Brazilian computer scientist (born 1956)

Gilberto Câmara (born 29 March 1956) is a Brazilian computer scientist and is currently serving as the Secretariat Director for the Group on Earth Observations (GEO). He is a former director of Brazil's National Institute for Space Research (INPE) (from 2006 to 2013). He was head of INPE's Image Processing Division from 1991 to 1996 and Director for Earth Observation from 2001 to 2005.

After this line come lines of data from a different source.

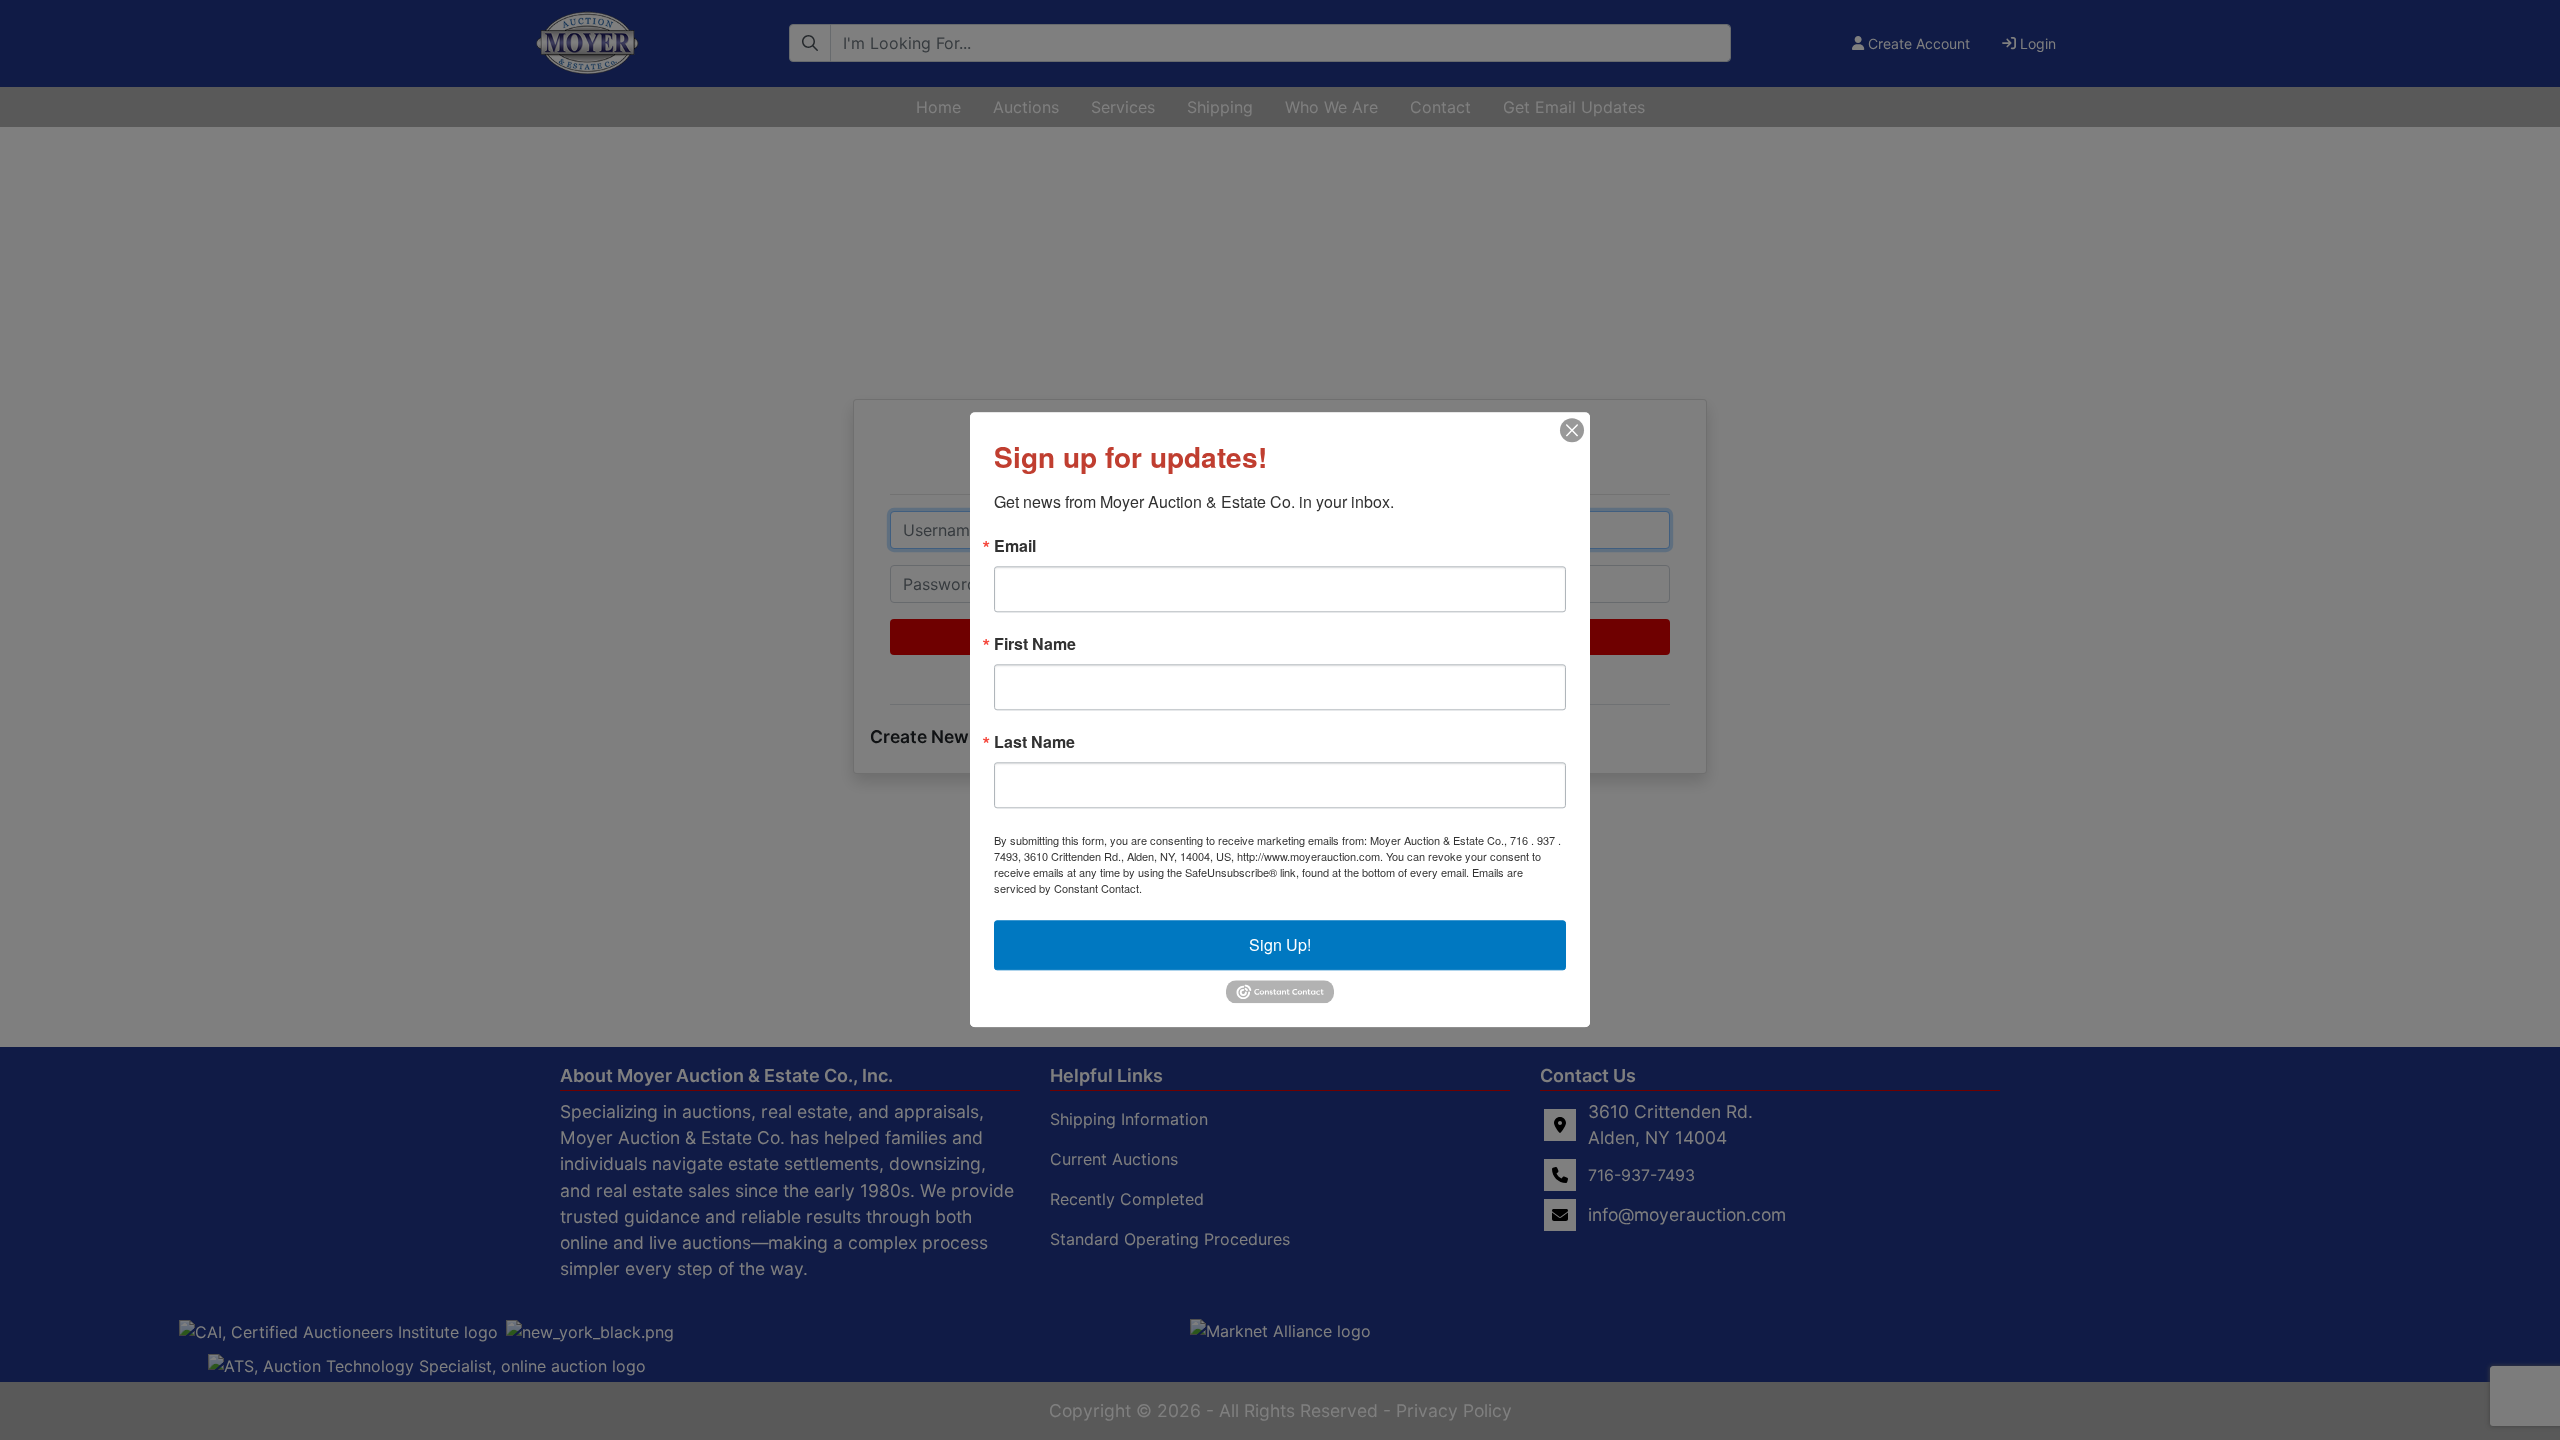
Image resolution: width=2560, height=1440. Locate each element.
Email (1015, 546)
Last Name (1034, 742)
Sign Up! (1280, 944)
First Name (1035, 644)
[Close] (1572, 430)
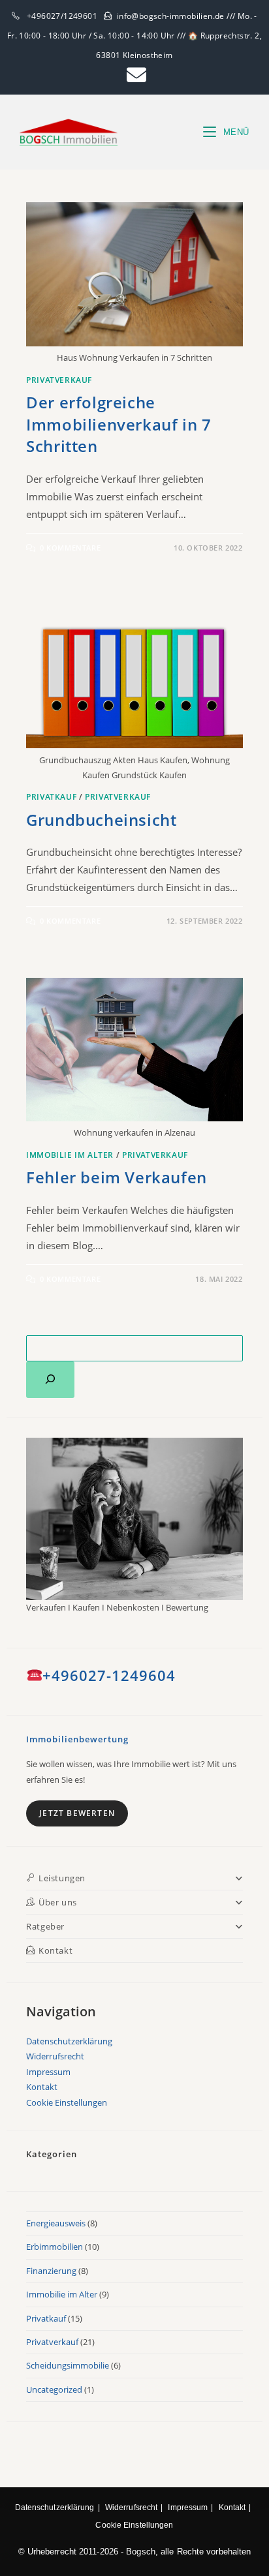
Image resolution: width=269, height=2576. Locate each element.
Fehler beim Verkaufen (116, 1177)
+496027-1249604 (109, 1675)
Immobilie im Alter (70, 1154)
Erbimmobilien (54, 2246)
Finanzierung (51, 2271)
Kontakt (41, 2087)
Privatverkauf (59, 380)
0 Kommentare (70, 548)
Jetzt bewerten (77, 1813)
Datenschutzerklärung (69, 2041)
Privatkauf (51, 796)
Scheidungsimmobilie (67, 2365)
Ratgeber (45, 1926)
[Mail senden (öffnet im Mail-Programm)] (134, 75)
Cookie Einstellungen (66, 2102)
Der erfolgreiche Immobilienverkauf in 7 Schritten (118, 424)
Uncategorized (54, 2389)
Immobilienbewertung (77, 1739)
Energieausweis (56, 2223)
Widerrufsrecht (55, 2056)
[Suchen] (50, 1379)
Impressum (48, 2072)
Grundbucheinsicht (101, 819)
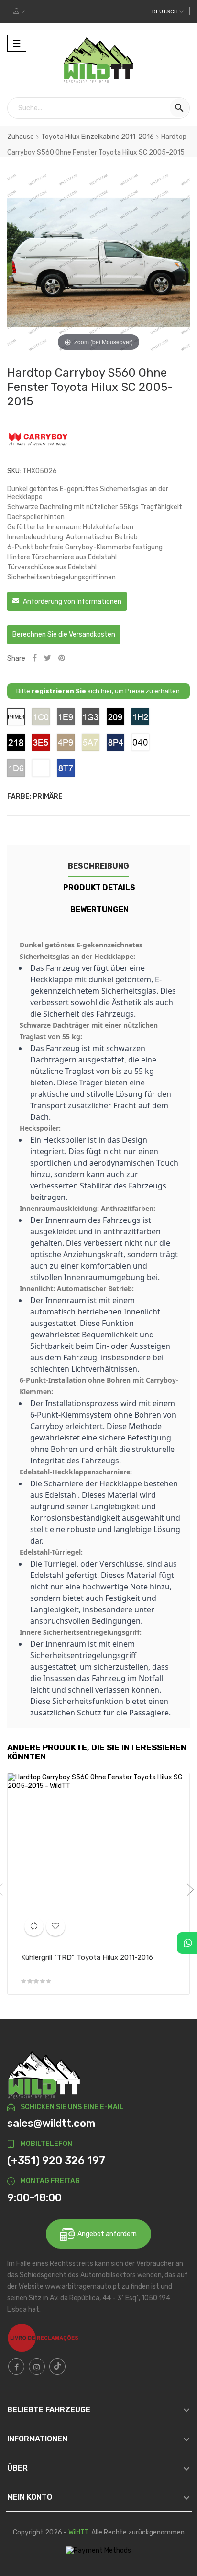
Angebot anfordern (106, 2234)
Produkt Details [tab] (99, 887)
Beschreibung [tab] (98, 866)
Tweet (47, 658)
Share (35, 658)
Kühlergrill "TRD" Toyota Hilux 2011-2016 (87, 1957)
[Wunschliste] (55, 1926)
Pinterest (61, 658)
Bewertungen (99, 909)
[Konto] (19, 11)
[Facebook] (16, 2366)
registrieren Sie (59, 690)
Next (187, 1889)
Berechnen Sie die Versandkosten (63, 635)
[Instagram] (37, 2366)
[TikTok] (57, 2366)
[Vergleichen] (34, 1926)
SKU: (14, 471)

He is a researcher in the areas of Geographical Information Science, Spatial Databases, Spatial Analysis and Environmental Modelling. Gilberto is the principal investigator in the area of Spatial Databases and Spatial Environmental Models in the GEOMA research network for Environmental Modelling of Amazonia. He is responsible for setting up data policies for CBERS images in Brazil and abroad, and for creating INPE's Remote Sensing Data Center, which has put 30 years of imagery on-line. He was also responsible for setting up a system for real-time detection of deforestation in Amazonia and for making PRODES deforestation maps available on the Internet.

He is a professor in INPE's graduate programs in remote sensing and computer science, a member of Scientific Steering Committee of the Global Land Project and of the editorial board of the Journal of Earth Science Informatics. In 2011, he received an honorary doctorate from the University of Münster.